- **Document text**:
Roots

Holy cow! I almost forgot to post today. I had an early work meeting that happened during the time I usually write, and I’ve been running like crazy ever since squeezing in work, shuffling kids around, and cleaning before I go pick up my sister from the airport tonight.

She’s joining us and some (but not all) of my large family at a reunion for my mother’s family. Mom’s descendants equal more than all the other families (and she has 5 siblings) combined. Actually, only three of my five living sisters and one of my five brothers will be there, so a total of five of my mom’s kids will make it this year. She’ll have ten grandkids and one great grandkid at this event.

We’ve always lived on an island when it comes to family. While I have numerous siblings (10 still living which you know if you did the math above) none of them live in the same state as us. My dad died when my son was three and the kids never knew their paternal grandpa. Paternal grandma lives in Texas and they rarely see her. I have little relationship with her or any of my hubby’s family. They’re just not a tight knit clan. I didn’t even meet his two brothers until my oldest was 9 and they’re all on the other side of the country. It’s awkward for me with them and I know that’s lame excuse, so I’ll not even defend myself.

- **Records supplied**:
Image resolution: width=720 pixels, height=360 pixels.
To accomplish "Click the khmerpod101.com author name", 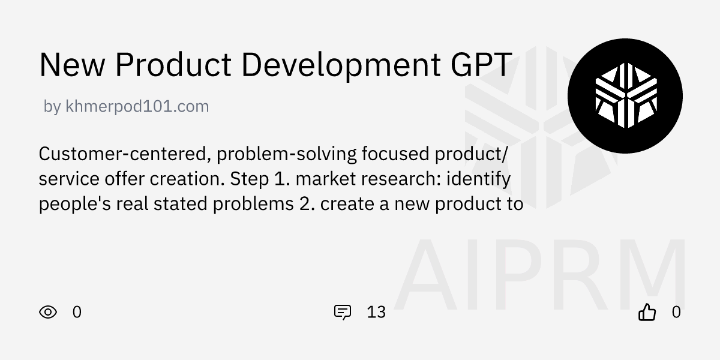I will (137, 107).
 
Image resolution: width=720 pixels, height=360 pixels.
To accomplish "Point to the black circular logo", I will (625, 95).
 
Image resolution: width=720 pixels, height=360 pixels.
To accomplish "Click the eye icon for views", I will (48, 312).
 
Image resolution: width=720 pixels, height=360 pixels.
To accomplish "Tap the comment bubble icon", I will (342, 312).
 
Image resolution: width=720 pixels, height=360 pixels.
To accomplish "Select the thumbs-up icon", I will (647, 312).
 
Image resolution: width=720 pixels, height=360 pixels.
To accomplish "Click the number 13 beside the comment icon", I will (376, 312).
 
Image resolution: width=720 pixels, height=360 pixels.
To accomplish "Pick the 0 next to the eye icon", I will (77, 312).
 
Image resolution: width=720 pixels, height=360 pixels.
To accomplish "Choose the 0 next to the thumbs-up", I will (676, 312).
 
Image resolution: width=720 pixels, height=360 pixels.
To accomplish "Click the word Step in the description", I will (247, 179).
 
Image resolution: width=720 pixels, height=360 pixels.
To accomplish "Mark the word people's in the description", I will (71, 204).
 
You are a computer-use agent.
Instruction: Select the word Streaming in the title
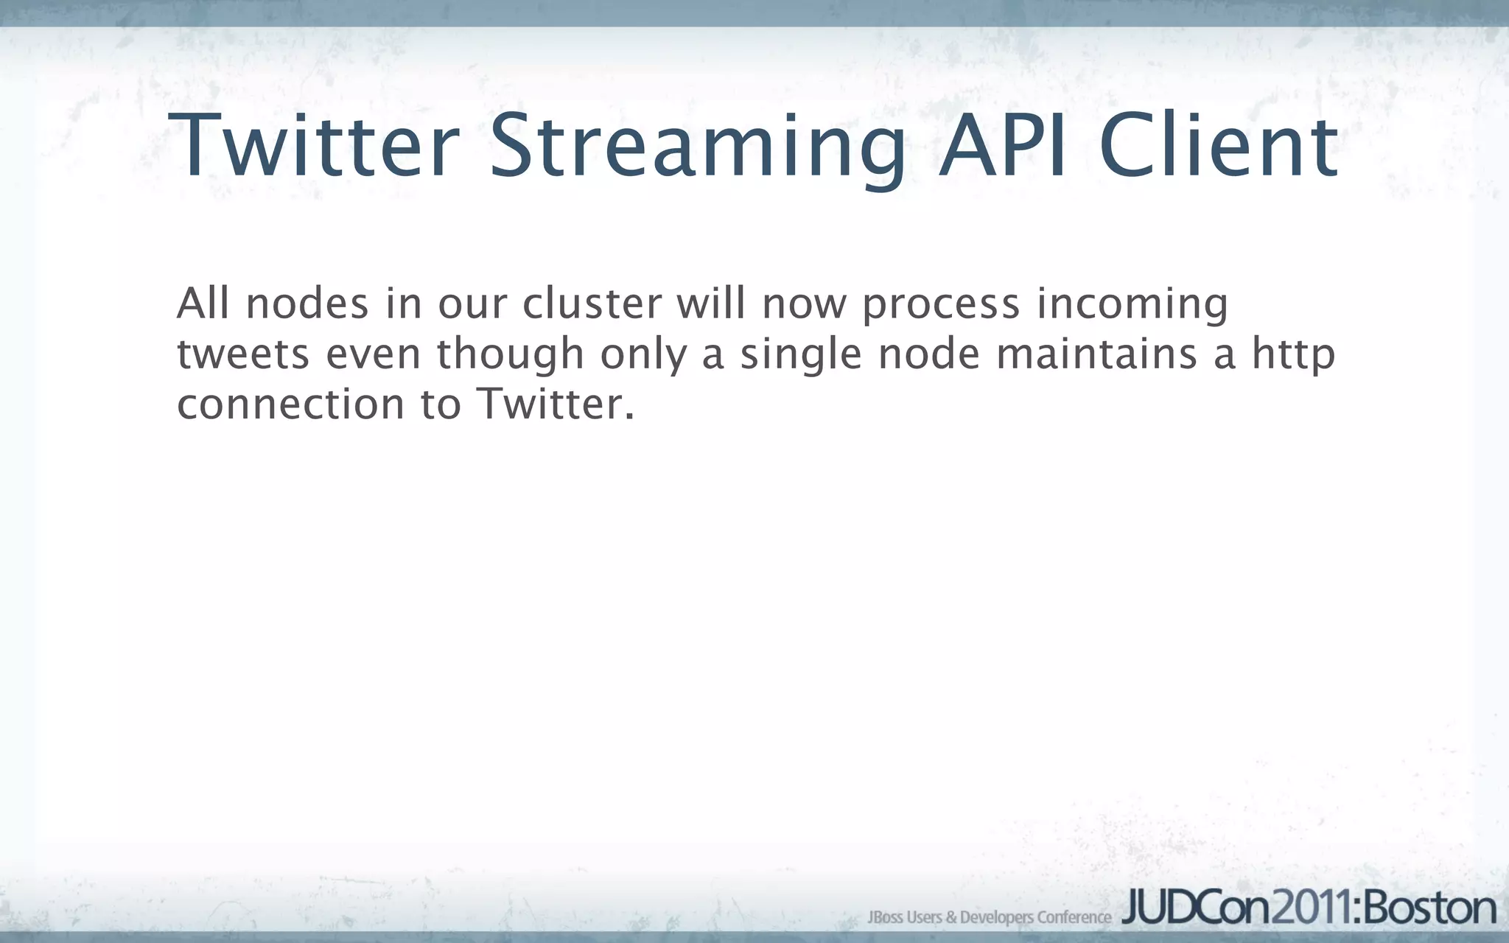[x=696, y=147]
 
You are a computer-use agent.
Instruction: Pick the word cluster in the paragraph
[x=592, y=304]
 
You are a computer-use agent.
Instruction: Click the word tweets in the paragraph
[x=243, y=354]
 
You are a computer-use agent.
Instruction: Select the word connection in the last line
[x=290, y=404]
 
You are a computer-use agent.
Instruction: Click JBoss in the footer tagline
[x=885, y=917]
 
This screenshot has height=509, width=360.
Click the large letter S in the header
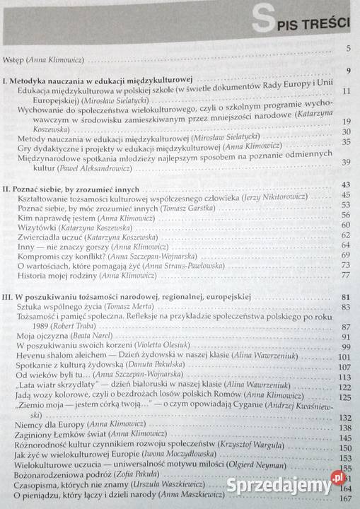coord(264,22)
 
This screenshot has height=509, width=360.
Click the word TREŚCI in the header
coord(327,23)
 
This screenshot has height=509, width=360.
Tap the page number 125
coord(344,397)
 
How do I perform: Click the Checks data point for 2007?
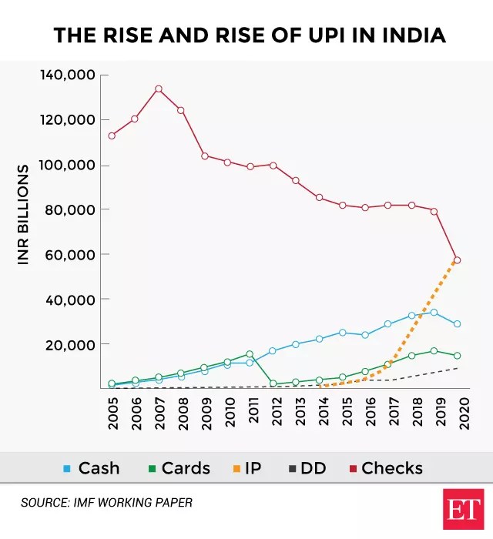(158, 89)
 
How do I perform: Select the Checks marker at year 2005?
(112, 136)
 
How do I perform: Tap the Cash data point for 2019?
(434, 313)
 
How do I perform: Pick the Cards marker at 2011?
(250, 354)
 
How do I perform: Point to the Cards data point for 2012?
(273, 383)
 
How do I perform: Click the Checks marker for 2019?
(434, 211)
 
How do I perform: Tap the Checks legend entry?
(385, 467)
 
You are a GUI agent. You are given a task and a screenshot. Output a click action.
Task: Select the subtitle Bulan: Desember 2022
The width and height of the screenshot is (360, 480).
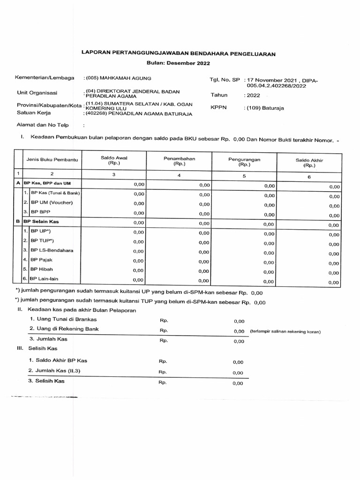point(178,63)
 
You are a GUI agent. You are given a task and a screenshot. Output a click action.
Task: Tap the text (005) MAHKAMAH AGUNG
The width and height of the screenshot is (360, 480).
point(118,78)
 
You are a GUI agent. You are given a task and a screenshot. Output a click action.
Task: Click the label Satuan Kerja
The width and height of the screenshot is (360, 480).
point(34,113)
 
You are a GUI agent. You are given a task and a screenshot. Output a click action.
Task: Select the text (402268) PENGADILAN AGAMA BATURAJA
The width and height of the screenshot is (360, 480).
point(138,113)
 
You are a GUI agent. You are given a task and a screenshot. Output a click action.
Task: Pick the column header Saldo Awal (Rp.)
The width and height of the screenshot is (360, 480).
point(114,161)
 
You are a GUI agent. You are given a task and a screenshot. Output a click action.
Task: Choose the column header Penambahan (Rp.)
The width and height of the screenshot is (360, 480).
point(179,161)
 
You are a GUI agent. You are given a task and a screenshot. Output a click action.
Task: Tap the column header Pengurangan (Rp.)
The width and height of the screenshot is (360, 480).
point(244,162)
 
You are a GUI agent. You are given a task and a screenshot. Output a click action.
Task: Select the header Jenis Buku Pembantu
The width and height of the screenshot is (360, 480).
point(52,160)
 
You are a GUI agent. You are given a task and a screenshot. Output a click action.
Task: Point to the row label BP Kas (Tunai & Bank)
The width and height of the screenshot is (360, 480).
point(55,193)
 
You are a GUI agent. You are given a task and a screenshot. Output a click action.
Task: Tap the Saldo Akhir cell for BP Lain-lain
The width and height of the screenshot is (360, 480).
point(333,282)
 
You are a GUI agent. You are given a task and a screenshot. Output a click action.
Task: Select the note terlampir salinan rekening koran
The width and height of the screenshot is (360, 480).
point(286,332)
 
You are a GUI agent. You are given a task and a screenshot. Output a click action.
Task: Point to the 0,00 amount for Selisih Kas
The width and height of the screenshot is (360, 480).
point(238,383)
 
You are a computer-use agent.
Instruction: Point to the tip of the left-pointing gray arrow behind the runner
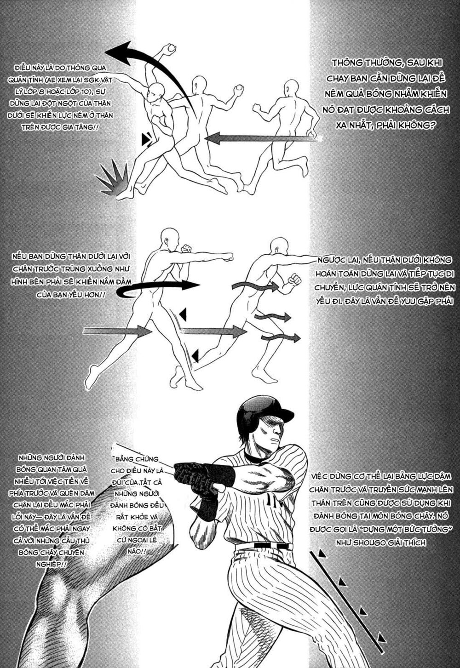coord(205,138)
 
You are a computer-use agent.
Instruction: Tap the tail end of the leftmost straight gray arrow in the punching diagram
coord(84,331)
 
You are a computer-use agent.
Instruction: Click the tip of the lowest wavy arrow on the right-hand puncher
coord(300,338)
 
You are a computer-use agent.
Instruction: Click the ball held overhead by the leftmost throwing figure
coord(172,48)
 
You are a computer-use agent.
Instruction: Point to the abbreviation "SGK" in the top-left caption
coord(95,81)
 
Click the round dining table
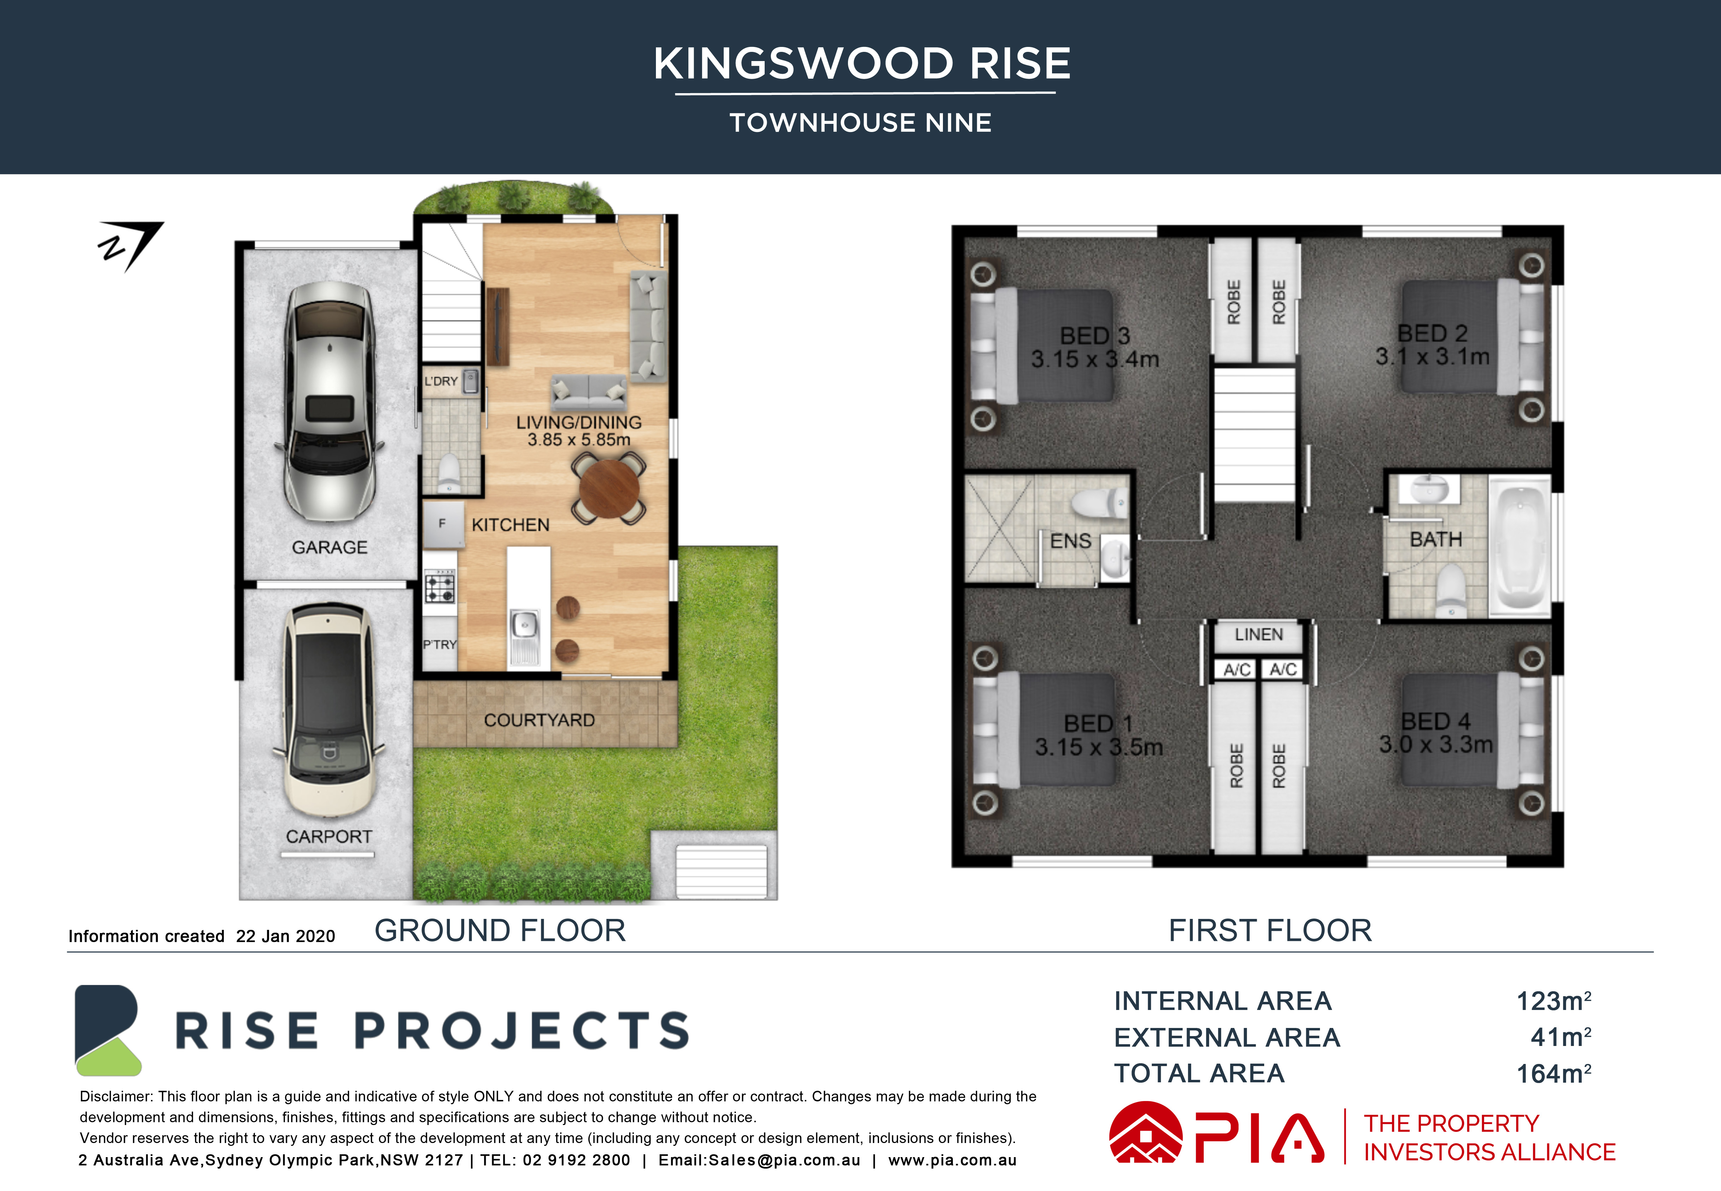point(609,489)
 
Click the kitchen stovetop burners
point(440,586)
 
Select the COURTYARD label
point(539,720)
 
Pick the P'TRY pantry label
point(440,645)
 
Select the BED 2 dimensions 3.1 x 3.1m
point(1432,357)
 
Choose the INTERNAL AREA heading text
point(1223,1001)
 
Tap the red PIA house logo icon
point(1146,1133)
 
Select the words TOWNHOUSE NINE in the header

- **Task set**:
a) In the blog post about the family reunion, how many grandkids and great grandkids will the mother have at the event?
b) Say whether each statement agrees with the blog post about the family reunion, and quote the words that decide it: (i) The writer's dad died when the writer's son was three. (ii) Some of the writer's siblings live in the same state as the writer. (iii) The writer first met the husband's two brothers when the oldest child was 9.
c) Continue the blog post about the family reunion after its final sentence.
The records have no connection to the blog post about the family reunion.

- **Results of the exercise**:
a) Ten grandkids and one great grandkid.

b)
(i) Yes: "My dad died when my son was three"
(ii) No: "none of them live in the same state as us"
(iii) Yes: "I didn’t even meet his two brothers until my oldest was 9"

c)
My kids have never had that grandma that lives nearby and spoils them. My mom is one of my heroes. In our house, we don’t say, “what would Jesus do?” but rather, “what would Grandma Jo do?” She has infinite patience, treats everyone with kindness, and at 76 years old, still moves through life with the awe and wonder of a small child. I couldn’t be more grateful for her influence in my life (though she was much more intense and controlling when I was a kid) and on my children’s world, but she’s just not there much. In fact, she’s made it a conscious choice that I think comes naturally for her to never interfere with (or even advise on) her own children’s parenting.

She’s always lived in a neighboring state (first Oregon until she retired just a few months ago, and now Utah) and she has 25 grandchildren and 3 great grandchildren. Lots of benefits to this large family, and my mom does a pretty impressive job of making sure all those kids feel her love, but it’s definitely on me to ensure they get it with enough frequency, and consistency has always been one of my biggest challenges.  I remember thinking how important it was for my kids to feel connected to their roots so several years ago I asked my mom if we could have a phone call each Sunday so she could tell them stories of their recent ancestors. Never took hold.

Now my mom goes where she’s most needed. Back and forth between an Oregon nursing home where my brother’s MS is ravaging his nervous system at an alarming rate and my baby sister’s home in Utah where my BIL, father to the four small children in that house, is fighting a valiant battle with cancer.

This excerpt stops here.